As mentioned above, Wisconsin is not alone in the disturbing trend of big money flowing into state Judicial elections.  In my home state of Illinois, a Supreme court seat from Southern Illinois has been the focal point of special interest groups for both candidates pouring huge sums of money to make sure their candidate is elected.  In a 2004 election for an open Supreme Court seat, candidates Lloyd Karmeier and Gordon Maag and their special interest groups, spent over $9 million dollars in a hotly contested election.

In North Carolina, over $5 Million was spent on Supreme Court elections in 2014.  However, Michigan may have taken the prize for the most expensive judicial race elections in 2012.

“Michigan had the most expensive Supreme Court race in the country in 2012, with outside groups spending $13.85 million on issue ads that year. Five candidates are competing for two seats on the state Supreme Court this year, all nominated by political parties. And after leading the country in TV ad spending in 2012, Michigan is leading the pack again this year with over $4.3 million in total TV ad spending.” Christian Science Monitor

With all of this money flowing into Judicial elections, is it any wonder that even the conservative majority on the United States Supreme Court drew a line in the sand when it comes to the dangerous impact money can have in judicial elections and in the administration of justice in those states? When lobbying groups on both sides of the political spectrum spend millions on a judicial candidate, is it any surprise when decisions favoring one or more of the special interest groups become very controversial?

This out of control spending on judicial elections throughout the country should concern litigants and citizens alike.  When a judge or a candidate for a judicial position has to rely on outside lobbying groups and individual wealthy donors, how is that judge going to rule on cases that impact those donors or donor organizations? Will the judge or justice recuse themselves or as seen in the case of the Wisconsin Supreme Court, will the Justices snub their noses at the normal judicial standard of recusal?

The danger of money interests buying the Judiciary is especially apparent in the case of Wisconsin with the Wisconsin Supreme Court hearing a case on the Scott Walker John Doe investigations.

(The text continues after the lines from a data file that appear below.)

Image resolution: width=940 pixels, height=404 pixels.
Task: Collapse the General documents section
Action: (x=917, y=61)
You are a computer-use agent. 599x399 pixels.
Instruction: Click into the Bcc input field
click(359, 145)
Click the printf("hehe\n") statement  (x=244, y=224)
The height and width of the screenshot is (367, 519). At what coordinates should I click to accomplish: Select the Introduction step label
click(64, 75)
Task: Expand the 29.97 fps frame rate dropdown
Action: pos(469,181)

“The justices have yet to respond to a motion submitted under seal by the special prosecutor arguing that one or more of them must recuse themselves because of conflicts of interest in the case—and, perhaps, that the case should be decided by the state’s intermediate appeals court. It is understood that he named the four conservative justices. Wisconsin Club for Growth and Wisconsin Manufacturers & Commerce are parties in the case, as the conservative political organizations that joined Walker in asking the court to review the investigation. Since 2007, they have spent almost eight million dollars to elect the conservative majority of the Wisconsin Supreme Court. They have been central players in turning Wisconsin into solid evidence of how judicial elections corrode public confidence in state courts.

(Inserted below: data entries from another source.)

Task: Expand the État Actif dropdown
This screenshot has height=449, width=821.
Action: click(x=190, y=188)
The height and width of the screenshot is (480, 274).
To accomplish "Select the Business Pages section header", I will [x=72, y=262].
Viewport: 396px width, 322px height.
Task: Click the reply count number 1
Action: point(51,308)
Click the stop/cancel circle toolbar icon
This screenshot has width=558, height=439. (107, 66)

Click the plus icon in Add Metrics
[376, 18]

Under the customary recusal standard, the justices would grant the special prosecutor’s motion: their impartiality can indisputably be questioned. But, with the recusal rule the justices adopted, which allows them to hear cases involving campaign donors, and each to make his own recusal decisions, it is not clear what they will do. Some distinguished legal ethicists insist that the justices must recuse themselves even under their rule. In a friend-of-the-court brief, the scholars said, “Recusal is mandatory where there is a serious risk of actual bias based on objective considerations.” Wisconsin Manufacturers & Commerce, as it happens, was one of the business groups that drafted the court’s recusal rule.” The New Yorker

So not only are the special interests funneling huge sums of money into judicial contests across the country at an alarming pace, at least in the case of Wisconsin, one of those special interest donors is also drafting the courts recusal order language!  Does that concern you?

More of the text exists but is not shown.